**WRITTEN EXERCISE 1**
Turn the stretch of the listing from the line containing "Where should I click to: Click" through the line containing "point(854,326)" into a JSON list of strings, one string per line, leaving out blank lines.

**TEXT**
◆ ◆ ◆ ◆

In draughts, indexing is a 4-piece digit in the combinatorial number system, where each digit represents the entire bitboard of a piece type (black kings/men, white kings/men). Each bitboard of K pieces is a K-subset. Make/undo moves is done via the roundabout way. This is probably slower than what you do, but it saves a lot of space if K>=4.

For draughts-type indexing, you don't really need C++ templates. I don't know your method well enough to recommend them for you either. I would expect that simple overloads with 2, 3, and 4 arguments is easy enough, unless you can write your functions for general N, then you can write a single function template with a variadic number of arguments.

[syzygy]

I know syzygy don't always go for shortest mates. My idea is if syzygy somehow did go for shorest mates, those extra moves can potentially save a good amount of space. Mate in 49 versus 60 mean less space used, just a thought.

It doesn't exactly work like that.

[koedem]

I know syzygy don't always go for shortest mates. My idea is if syzygy somehow did go for shorest mates, those extra moves can potentially save a good amount of space. Mate in 49 versus 60 mean less space used, just a thought.

But if you can convert in 40 moves instead of mate in 49 your numbers are on average smaller. (I don't know how exactly DTZ values are stored but I have to assume smaller is better)

[syzygy]

So IIUC, your indexing for an N-piece db is essentially 462 times an N-2 digit base-64 number? And you do make/undo move directly on the index rather than going to a bitboard, moving and going back to the index?

Yes. Of course only during generation.

In draughts, indexing is a 4-piece digit in the combinatorial number system, where each digit represents the entire bitboard of a piece type (black kings/men, white kings/men). Each bitboard of K pieces is a K-subset. Make/undo moves is done via the roundabout way. This is probably slower than what you do, but it saves a lot of space if K>=4.

My approach does not make sense for draughts where all tables with >= 5 pieces (which is small) have at least one duplicate piece. With chess there are many 6-piece tables without duplicate pieces, and if you want to generate 6-piece tables you need enough memory to deal with the biggest ones. For 7-piece tables the story is similar, except that total generation time (and memory bandwidth limits) may make it worthwhile to reconsider the approach.

◆ ◆ ◆ ◆

**EXTRACTED DATA**
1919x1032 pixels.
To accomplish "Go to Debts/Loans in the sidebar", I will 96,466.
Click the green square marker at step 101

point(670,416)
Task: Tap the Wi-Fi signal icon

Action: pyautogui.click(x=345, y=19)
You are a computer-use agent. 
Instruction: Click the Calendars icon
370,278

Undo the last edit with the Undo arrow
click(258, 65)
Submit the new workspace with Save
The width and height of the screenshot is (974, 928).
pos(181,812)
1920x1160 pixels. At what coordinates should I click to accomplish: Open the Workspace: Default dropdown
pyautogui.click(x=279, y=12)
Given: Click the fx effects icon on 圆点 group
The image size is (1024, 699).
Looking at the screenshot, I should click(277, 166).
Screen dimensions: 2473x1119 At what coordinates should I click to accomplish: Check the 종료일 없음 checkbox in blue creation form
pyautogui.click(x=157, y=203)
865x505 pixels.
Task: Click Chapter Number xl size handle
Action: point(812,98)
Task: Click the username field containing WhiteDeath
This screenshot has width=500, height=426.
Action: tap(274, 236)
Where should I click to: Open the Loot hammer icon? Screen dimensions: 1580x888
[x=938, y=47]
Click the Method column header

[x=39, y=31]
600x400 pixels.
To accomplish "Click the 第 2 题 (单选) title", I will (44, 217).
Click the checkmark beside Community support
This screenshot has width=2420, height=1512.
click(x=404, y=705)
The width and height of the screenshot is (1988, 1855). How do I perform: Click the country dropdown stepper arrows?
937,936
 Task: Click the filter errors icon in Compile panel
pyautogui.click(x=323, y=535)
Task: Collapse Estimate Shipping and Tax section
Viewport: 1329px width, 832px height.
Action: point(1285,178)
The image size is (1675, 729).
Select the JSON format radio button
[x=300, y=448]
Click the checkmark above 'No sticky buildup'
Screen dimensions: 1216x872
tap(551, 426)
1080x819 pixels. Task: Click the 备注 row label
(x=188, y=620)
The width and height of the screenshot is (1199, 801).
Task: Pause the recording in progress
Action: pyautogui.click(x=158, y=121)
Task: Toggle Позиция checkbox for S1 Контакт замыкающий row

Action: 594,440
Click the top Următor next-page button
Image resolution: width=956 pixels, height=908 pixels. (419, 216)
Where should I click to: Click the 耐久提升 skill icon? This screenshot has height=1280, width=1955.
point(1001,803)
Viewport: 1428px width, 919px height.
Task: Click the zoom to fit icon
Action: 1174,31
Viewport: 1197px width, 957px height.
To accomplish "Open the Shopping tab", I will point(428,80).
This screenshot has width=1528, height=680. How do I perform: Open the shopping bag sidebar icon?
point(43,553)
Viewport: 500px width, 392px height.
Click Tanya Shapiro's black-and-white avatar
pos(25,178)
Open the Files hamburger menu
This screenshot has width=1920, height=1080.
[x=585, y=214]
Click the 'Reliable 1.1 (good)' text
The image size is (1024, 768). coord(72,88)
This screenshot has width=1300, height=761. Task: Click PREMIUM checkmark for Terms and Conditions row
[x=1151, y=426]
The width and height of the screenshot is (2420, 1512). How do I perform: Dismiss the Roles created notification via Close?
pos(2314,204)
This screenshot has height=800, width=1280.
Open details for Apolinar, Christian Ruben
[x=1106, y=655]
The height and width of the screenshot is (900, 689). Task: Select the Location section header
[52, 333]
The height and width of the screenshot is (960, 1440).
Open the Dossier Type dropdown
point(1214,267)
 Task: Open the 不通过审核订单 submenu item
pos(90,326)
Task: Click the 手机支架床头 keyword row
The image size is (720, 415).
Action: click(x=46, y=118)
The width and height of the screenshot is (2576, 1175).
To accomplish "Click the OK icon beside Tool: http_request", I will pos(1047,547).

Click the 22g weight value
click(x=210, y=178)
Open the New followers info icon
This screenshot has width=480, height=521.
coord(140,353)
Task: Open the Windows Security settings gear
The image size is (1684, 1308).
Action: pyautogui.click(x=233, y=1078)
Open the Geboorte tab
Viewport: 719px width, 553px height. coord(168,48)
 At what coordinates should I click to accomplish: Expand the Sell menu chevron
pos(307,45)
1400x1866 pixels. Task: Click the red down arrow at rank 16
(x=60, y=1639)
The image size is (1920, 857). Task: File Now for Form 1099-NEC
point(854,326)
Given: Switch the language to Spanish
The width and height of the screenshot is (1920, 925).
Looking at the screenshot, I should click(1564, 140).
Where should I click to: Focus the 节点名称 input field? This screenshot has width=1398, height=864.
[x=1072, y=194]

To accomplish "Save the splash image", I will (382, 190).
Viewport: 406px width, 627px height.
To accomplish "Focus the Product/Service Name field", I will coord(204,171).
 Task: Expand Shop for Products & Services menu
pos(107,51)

◆ ◆ ◆ ◆

**WRITTEN EXERCISE 2**
In the tablebase indexing discussion, what does each digit represent in draughts indexing?

**WORKED ANSWER 1**
[
  "Where should I click to: Click the 耐久提升 skill icon? This screenshot has height=1280, width=1955.",
  "point(1001,803)",
  "Viewport: 1428px width, 919px height.",
  "Task: Click the zoom to fit icon",
  "Action: 1174,31",
  "Viewport: 1197px width, 957px height.",
  "To accomplish \"Open the Shopping tab\", I will point(428,80).",
  "This screenshot has width=1528, height=680. How do I perform: Open the shopping bag sidebar icon?",
  "point(43,553)",
  "Viewport: 500px width, 392px height.",
  "Click Tanya Shapiro's black-and-white avatar",
  "pos(25,178)",
  "Open the Files hamburger menu",
  "This screenshot has width=1920, height=1080.",
  "[x=585, y=214]",
  "Click the 'Reliable 1.1 (good)' text",
  "The image size is (1024, 768). coord(72,88)",
  "This screenshot has width=1300, height=761. Task: Click PREMIUM checkmark for Terms and Conditions row",
  "[x=1151, y=426]",
  "The width and height of the screenshot is (2420, 1512). How do I perform: Dismiss the Roles created notification via Close?",
  "pos(2314,204)",
  "This screenshot has height=800, width=1280.",
  "Open details for Apolinar, Christian Ruben",
  "[x=1106, y=655]",
  "The height and width of the screenshot is (900, 689). Task: Select the Location section header",
  "[52, 333]",
  "The height and width of the screenshot is (960, 1440).",
  "Open the Dossier Type dropdown",
  "point(1214,267)",
  " Task: Open the 不通过审核订单 submenu item",
  "pos(90,326)",
  "Task: Click the 手机支架床头 keyword row",
  "The image size is (720, 415).",
  "Action: click(x=46, y=118)",
  "The width and height of the screenshot is (2576, 1175).",
  "To accomplish \"Click the OK icon beside Tool: http_request\", I will pos(1047,547).",
  "Click the 22g weight value",
  "click(x=210, y=178)",
  "Open the New followers info icon",
  "This screenshot has width=480, height=521.",
  "coord(140,353)",
  "Task: Open the Windows Security settings gear",
  "The image size is (1684, 1308).",
  "Action: pyautogui.click(x=233, y=1078)",
  "Open the Geboorte tab",
  "Viewport: 719px width, 553px height. coord(168,48)",
  " At what coordinates should I click to accomplish: Expand the Sell menu chevron",
  "pos(307,45)",
  "1400x1866 pixels. Task: Click the red down arrow at rank 16",
  "(x=60, y=1639)",
  "The image size is (1920, 857). Task: File Now for Form 1099-NEC",
  "point(854,326)"
]

**WORKED ANSWER 2**
The entire bitboard of a piece type (black kings/men, white kings/men).